Instructions for the task
Return, exactly and with nothing added, the line with "Image resolution: width=700" together with all lines after it through the end of the data below. No pictures belong in the copy.

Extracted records
++++++++++
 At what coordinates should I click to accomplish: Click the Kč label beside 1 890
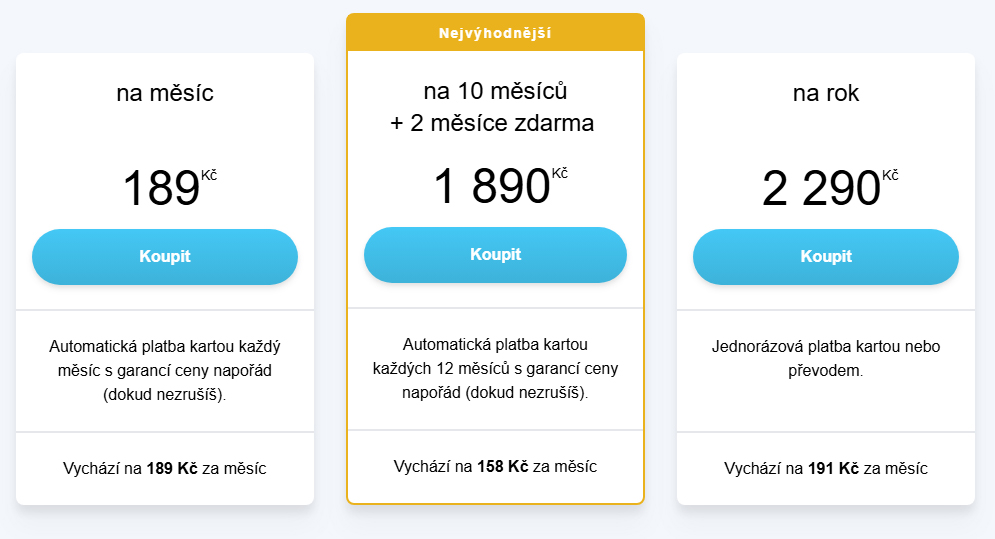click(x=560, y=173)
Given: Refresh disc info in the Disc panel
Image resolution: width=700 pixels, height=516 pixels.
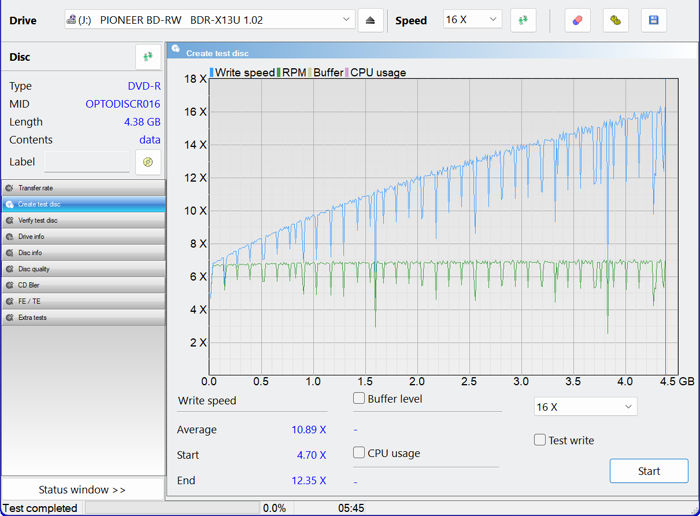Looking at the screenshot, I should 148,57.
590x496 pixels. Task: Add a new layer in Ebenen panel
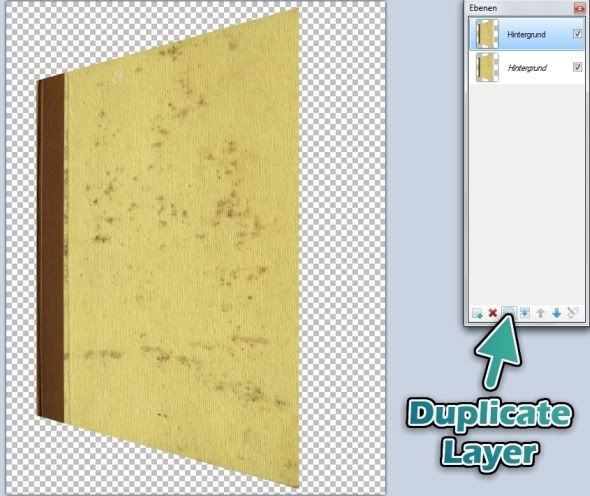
++++++++++
Your response
Image resolution: width=700 pixels, height=516 pixels.
Looking at the screenshot, I should 148,57.
590x496 pixels. Task: Add a new layer in Ebenen panel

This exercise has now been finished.